EXPLORE THE MATERIAL:
1 – In the report on second-hand tobacco smoke, how many workers are estimated to die each year from exposure to smoke at work?
2 – Write the next part of the report on second-hand tobacco smoke, starting after its final sentence.

SELECTED EXTRACT:
------------------------------------------------------------

29 May 2007 The United Nations World Health Organization (WHO) today released recommendations citing extensive evidence of harm caused by second-hand tobacco smoke and urging that all indoor environments be completely free of it.
“There is no safe level of exposure to second-hand tobacco smoke,” said the WHO Director-General Dr. Margaret Chan, urging all countries to pass laws requiring all indoor workplaces and public places to be 100 per cent smoke-free.
There are about 4,000 known chemicals in tobacco smoke; more than 50 of them are known to cause cancer, according to WHO, which says exposure to second-hand smoke causes heart disease and many serious respiratory and cardiovascular diseases that can lead to premature death in adults. It also causes diseases and worsens existing conditions, such as asthma, in children.
Exposure to second-hand smoke occurs anywhere smoking is permitted: homes, workplaces and other public places. An estimated 200,000 workers die each year due to exposure to smoke at work. WHO estimates that around 700 million children, or almost half of the world's children, breathe air polluted by tobacco smoke, particularly at home.
The agency also pointed to the broader burden of second-hand smoke, including direct and indirect medical cost, productivity losses, higher renovation and cleaning costs, and increased risk of fire.
Later this year, countries participating in the second Conference of the Parties to the WHO Framework Convention on Tobacco Control are expected to discuss guidelines for protection against exposure to second-hand tobacco smoke. The second Conference of the Parties, starts on June 30 in Bangkok, Thailand.

------------------------------------------------------------

GIVEN INFORMATION:

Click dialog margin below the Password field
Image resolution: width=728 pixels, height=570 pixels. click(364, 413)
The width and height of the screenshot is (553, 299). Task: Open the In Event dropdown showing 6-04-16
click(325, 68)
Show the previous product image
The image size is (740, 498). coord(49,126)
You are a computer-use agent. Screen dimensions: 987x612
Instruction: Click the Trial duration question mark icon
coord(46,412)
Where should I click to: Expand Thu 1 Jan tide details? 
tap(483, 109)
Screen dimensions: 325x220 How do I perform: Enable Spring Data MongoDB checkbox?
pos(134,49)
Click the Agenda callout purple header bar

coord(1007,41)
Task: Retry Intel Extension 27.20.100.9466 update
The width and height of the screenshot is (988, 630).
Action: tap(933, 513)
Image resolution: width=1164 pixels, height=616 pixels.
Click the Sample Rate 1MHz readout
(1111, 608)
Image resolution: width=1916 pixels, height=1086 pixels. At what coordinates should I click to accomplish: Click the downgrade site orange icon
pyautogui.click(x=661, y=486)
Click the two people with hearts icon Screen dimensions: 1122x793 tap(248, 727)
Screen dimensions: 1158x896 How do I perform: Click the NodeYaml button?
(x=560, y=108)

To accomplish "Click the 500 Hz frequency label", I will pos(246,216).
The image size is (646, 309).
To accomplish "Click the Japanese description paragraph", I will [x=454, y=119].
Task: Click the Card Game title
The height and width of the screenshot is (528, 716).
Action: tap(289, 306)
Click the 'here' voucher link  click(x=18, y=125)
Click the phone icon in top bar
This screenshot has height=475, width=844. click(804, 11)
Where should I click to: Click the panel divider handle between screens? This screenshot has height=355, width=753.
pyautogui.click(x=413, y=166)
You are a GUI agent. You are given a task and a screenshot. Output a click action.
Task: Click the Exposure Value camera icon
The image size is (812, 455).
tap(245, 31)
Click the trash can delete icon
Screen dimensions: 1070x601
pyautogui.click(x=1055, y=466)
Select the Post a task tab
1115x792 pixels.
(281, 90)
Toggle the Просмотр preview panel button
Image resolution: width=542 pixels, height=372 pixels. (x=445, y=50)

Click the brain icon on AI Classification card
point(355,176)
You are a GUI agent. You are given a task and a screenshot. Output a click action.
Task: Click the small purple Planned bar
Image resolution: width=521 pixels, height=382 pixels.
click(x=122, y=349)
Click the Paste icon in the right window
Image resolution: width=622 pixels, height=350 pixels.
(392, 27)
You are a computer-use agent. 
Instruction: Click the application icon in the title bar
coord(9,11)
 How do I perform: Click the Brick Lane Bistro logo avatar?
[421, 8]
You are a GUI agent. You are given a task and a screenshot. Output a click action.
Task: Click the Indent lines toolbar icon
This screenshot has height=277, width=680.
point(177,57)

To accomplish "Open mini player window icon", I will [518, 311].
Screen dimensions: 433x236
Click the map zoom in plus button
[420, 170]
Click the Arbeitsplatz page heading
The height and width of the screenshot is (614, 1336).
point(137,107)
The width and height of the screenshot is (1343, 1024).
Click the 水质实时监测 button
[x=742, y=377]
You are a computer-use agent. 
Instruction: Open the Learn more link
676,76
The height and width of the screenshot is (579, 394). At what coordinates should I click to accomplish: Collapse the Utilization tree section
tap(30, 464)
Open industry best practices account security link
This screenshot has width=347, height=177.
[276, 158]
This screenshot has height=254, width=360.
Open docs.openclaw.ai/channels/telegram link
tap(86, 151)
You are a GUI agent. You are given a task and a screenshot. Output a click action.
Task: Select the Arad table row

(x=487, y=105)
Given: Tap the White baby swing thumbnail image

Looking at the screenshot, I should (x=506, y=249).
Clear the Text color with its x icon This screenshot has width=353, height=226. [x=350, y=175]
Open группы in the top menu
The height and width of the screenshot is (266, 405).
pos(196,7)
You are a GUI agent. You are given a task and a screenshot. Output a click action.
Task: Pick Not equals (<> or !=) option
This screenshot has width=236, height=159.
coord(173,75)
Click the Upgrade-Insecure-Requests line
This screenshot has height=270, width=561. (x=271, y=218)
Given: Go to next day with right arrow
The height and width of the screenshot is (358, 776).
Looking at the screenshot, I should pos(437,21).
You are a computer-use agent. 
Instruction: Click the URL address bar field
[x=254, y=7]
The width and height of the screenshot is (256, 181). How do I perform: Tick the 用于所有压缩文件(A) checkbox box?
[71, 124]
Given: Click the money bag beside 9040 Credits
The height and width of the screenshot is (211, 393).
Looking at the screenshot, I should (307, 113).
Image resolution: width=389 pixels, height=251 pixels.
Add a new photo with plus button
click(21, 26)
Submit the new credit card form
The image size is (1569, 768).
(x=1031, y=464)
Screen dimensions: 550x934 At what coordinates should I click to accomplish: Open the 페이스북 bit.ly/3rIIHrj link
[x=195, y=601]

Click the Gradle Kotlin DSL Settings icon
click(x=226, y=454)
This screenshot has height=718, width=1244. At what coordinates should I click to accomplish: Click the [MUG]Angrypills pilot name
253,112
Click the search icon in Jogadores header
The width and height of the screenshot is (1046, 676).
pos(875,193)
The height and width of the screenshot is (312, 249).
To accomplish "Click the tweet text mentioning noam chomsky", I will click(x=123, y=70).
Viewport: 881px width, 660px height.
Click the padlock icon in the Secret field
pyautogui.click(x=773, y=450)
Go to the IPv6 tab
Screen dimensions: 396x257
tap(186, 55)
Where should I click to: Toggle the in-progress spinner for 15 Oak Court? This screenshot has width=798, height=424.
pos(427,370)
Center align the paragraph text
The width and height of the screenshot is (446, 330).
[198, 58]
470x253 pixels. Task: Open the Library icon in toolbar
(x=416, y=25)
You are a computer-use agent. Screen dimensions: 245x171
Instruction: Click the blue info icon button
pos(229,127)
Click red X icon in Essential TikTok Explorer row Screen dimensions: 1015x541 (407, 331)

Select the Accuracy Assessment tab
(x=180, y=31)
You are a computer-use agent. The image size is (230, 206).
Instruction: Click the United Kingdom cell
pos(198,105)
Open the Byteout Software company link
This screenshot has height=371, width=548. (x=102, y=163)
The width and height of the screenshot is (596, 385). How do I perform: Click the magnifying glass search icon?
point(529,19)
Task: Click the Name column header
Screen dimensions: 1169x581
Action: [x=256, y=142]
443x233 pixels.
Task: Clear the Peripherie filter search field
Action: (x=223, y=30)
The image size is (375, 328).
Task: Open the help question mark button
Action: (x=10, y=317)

------------------------------------------------------------

ANSWERS TO THE EXERCISES:
1 – An estimated 200,000 workers.

2 –
“This topic should matter to everyone, because everyone benefits from smoke-free places,” said Dr. Douglas Bettcher, Acting Director of the WHO Tobacco Free Initiative.
The new policy recommendations, calling for all indoor public places and workplaces to be 100 per cent smoke-free, were put out by the agency ahead of World No Tobacco Day, marked each year on 31 May.
They are based on the evidence of three recent major reports, which all reached the same conclusion, put out, respectively, by the International Agency for Research on Cancer, the United States Surgeon General and the California Environmental Protection Agency.
WHO says tobacco use is the leading preventable cause of death globally, causing more than 5 million deaths a year. The problem is expanding most rapidly in the developing world, where currently half of tobacco-related deaths occur. By 2030, if current trends continue, 8 out of every 10 tobacco-related deaths will be in the developing world.